While the RIAA's legal arguments are dangerous, I do think the group makes a reasonable economic point. Today's apparent slump in CD sales may not be due to P2P networks in the short term, but in the long term, piracy will become a more attractive option. As bandwidth becomes more plentiful, song quality improves and storage space becomes cheaper, the music industry faces a critical problem. And this means that if the record labels lose in court, they won't give up.

Pay attention to the endgame. In the 1994 U.S. v. LaMacchia prosecution, a judge dismissed charges against a 21-year-old MIT student who ran a pirate Internet site, saying that it was not a criminal offense to do so under current federal law. Criminal penalties "should probably attach to willful, multiple infringements of copyrighted software, even absent a commercial motive on the part of the infringer," Judge Richard Stearns wrote. Stearns suggested that Congress step in.
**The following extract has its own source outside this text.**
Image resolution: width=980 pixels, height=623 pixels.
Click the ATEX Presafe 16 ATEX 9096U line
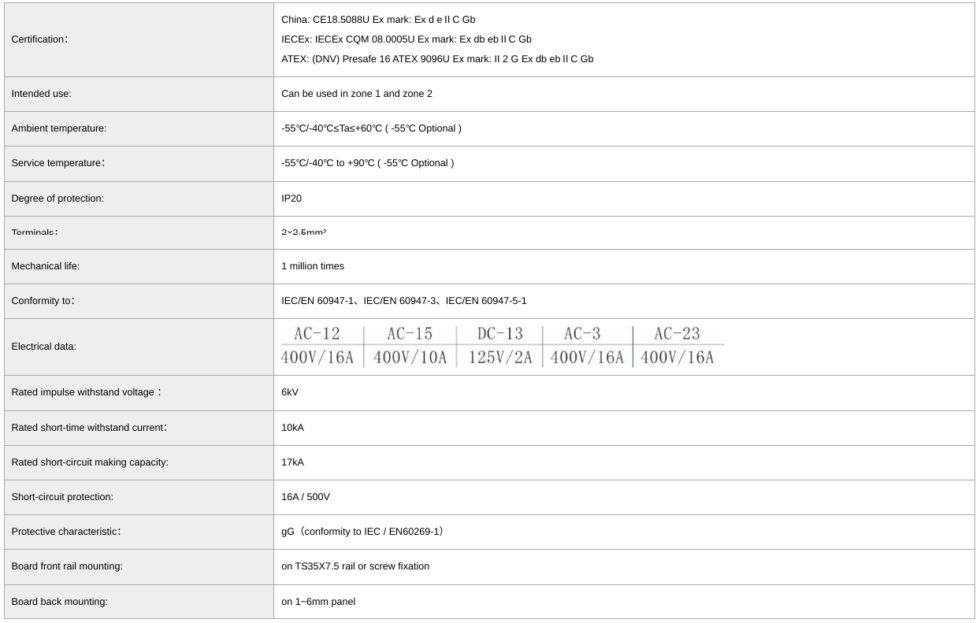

Congress obliged. Three years later, President Clinton signed into law the No Electronic Theft Act, which makes--as I've written about before--copyright infringement a federal crime even if not done for commercial purposes.

Watch for the same thing to happen here. In a little-noticed part of his decision a few weeks ago, Judge Wilson said current copyright law does not prohibit the creation of P2P networks--and then suggested that Congress might want to rewrite the law. "Additional legislative guidance may be well-counseled," Wilson said.

For now, at least, the RIAA will appeal its loss in the Grokster and Morpheus cases to the 9th Circuit. If the appeals courts uphold the lower court's ruling and nothing else changes, the RIAA will immediately ask Congress for a law against P2P networks, which is where the real endgame would take place. (Bolstering the RIAA's position is a January ruling from the Supreme Court in the Copyright Term Extension Act case, in which the majority decided: "We are not at liberty to second-guess congressional determinations and policy judgments...")

Don't believe me? RIAA spokesman Jonathan Lamy told me on Friday: "It's far too early to discuss any particular legislative strategies. We will evaluate the situation after a decision from the appeals court."